Linky Goodness – 4/29/2009

Wednesday, April 29th, 2009

Ok, time to get back to bringing the linky goodness. I’m pulling all these links from what I see on Serendeputy. If I’m missing any good sources, please drop me a line and let me know.

StyleFeeder’s Execs on how to do a lot with a little
Interesting set of articles about how StyleFeeder is getting stuff done.

Twitter is being smart about trademark law
Startups are more likely to build on your platform if you don’t try to sue them out of existence.

If file-sharing is piracy, what about aggregators?
I (obviously) think that aggregators create a lot of value for readers and publishers. But, others have different perspectives.

12 excellent examples of lazy registration
I’m building out the registration system for Serendeputy right now. I’m taking these concepts of lazy registration to heart. I want to minimize the barriers to Jen’s engagement with the site.

Cash vanishes from merchants’ accounts
This sucks. Some of the merchant-services companies are aggressively holding back money from entrepreneurs. I’m going to have to review my accounts to make sure this doesn’t happen to me.

How to prevent browsers from caching a page in Rails

Tuesday, April 14th, 2009

This took me forever to figure out, so I hope I’ll be able to save someone a few hours of annoyance someday.

Serendeputy is always recalculating, and I needed to make sure that the browsers wouldn’t cache the page when someone clicked off and then hit the back button. This is how I was able to do it.


..in application_controller.rb..
  before_filter :set_cache_buster
  def set_cache_buster
    response.headers["Cache-Control"] = "no-cache, no-store, max-age=0, must-revalidate"
    response.headers["Pragma"] = "no-cache"
    response.headers["Expires"] = "Fri, 01 Jan 1990 00:00:00 GMT"
  end

I just tested this out, and it works on Safari and Firefox on the Mac, and IE7, Firefox and Chrome on the PC.

Hope this helps.

Where am I?

Thursday, April 9th, 2009

Ahh, spring is here. The Red Sox have opened up, the tulips are coming out of the garden, and I’m making good progress on Serendeputy.
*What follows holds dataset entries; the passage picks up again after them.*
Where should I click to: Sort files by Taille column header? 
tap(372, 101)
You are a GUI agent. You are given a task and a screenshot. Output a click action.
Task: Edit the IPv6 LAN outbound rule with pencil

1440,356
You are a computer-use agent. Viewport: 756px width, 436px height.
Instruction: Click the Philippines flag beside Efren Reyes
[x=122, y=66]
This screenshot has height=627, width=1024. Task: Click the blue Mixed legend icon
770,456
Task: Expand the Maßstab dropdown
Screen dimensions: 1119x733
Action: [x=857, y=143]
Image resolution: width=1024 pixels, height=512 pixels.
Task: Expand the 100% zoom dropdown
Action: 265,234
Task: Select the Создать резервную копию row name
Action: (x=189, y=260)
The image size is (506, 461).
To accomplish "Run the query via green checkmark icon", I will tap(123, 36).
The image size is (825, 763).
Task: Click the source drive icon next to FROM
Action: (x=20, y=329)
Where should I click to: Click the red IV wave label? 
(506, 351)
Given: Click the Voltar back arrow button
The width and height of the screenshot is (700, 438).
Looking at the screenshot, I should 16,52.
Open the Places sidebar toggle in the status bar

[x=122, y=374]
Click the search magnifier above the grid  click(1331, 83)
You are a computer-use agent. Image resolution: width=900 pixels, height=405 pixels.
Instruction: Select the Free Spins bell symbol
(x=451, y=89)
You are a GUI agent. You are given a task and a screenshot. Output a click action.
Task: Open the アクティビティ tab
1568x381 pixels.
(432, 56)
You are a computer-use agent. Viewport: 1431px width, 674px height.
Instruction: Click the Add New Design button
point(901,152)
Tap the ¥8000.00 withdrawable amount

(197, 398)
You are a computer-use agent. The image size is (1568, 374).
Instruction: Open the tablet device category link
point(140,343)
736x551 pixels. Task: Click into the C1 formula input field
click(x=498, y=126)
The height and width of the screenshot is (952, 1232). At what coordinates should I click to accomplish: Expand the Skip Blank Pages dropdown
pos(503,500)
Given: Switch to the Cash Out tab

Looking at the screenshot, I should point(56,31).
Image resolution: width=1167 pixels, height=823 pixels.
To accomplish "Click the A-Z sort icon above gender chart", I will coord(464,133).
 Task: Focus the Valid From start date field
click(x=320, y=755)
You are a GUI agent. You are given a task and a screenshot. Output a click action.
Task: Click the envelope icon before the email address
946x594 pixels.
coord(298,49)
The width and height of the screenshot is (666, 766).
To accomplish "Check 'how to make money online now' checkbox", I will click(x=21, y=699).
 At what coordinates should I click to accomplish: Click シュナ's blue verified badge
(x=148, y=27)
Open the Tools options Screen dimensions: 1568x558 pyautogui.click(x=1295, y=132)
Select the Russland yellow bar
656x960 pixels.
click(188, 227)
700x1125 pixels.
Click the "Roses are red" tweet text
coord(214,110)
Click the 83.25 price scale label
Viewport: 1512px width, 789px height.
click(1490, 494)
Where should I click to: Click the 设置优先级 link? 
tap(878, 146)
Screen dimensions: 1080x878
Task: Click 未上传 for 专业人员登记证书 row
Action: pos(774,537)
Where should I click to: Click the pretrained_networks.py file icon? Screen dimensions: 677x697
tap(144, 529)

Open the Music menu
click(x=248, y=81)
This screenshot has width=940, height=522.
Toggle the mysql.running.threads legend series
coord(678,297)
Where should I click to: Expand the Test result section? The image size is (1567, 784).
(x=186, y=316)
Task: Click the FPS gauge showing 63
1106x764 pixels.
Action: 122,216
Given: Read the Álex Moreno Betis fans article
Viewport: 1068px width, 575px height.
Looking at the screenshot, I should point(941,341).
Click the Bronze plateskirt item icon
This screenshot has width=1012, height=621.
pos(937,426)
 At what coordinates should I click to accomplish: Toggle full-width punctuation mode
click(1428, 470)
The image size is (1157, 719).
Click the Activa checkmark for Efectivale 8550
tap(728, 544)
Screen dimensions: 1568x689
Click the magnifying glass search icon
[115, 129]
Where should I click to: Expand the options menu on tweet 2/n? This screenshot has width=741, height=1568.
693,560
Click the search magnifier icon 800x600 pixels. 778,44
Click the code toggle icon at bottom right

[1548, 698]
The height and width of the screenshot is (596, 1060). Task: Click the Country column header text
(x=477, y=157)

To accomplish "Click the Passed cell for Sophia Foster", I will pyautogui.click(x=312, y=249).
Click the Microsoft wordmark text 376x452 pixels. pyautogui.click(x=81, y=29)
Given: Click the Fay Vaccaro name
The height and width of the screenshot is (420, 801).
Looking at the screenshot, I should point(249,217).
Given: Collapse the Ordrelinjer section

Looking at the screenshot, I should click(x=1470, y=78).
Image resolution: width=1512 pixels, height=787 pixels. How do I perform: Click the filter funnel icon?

We (believe it or not) are getting close.

I’ve built the servers out, and they’re up and running now, burning in and breaking in fun new ways. I knew nothing about systems administration, so it’s been a bit of a journey from bare Linux installs to fully-functioning (and even reasonably snappy) servers. My librarian application has been running for a couple of months, the deputy and memcached servers for a couple of weeks. I’m working on the rails application now, and futzing around with jquery. I’m on version 0.5 of the application, up to check-in 913 in Subversion, and up to Bug 171 in FogBugz.

I’m going to launch a private-invite beta starting with version 0.7. 0.8 will be the public beta, and I hope to be at 1.0 within a few months. After that, the world.

Thanks for keeping in touch. I’ll write more soon. (Especially about the imploding newspaper industry. I’m not an insider anymore, but I still know how things work. It’s as if the NAA has turned into a giant suicide pact.)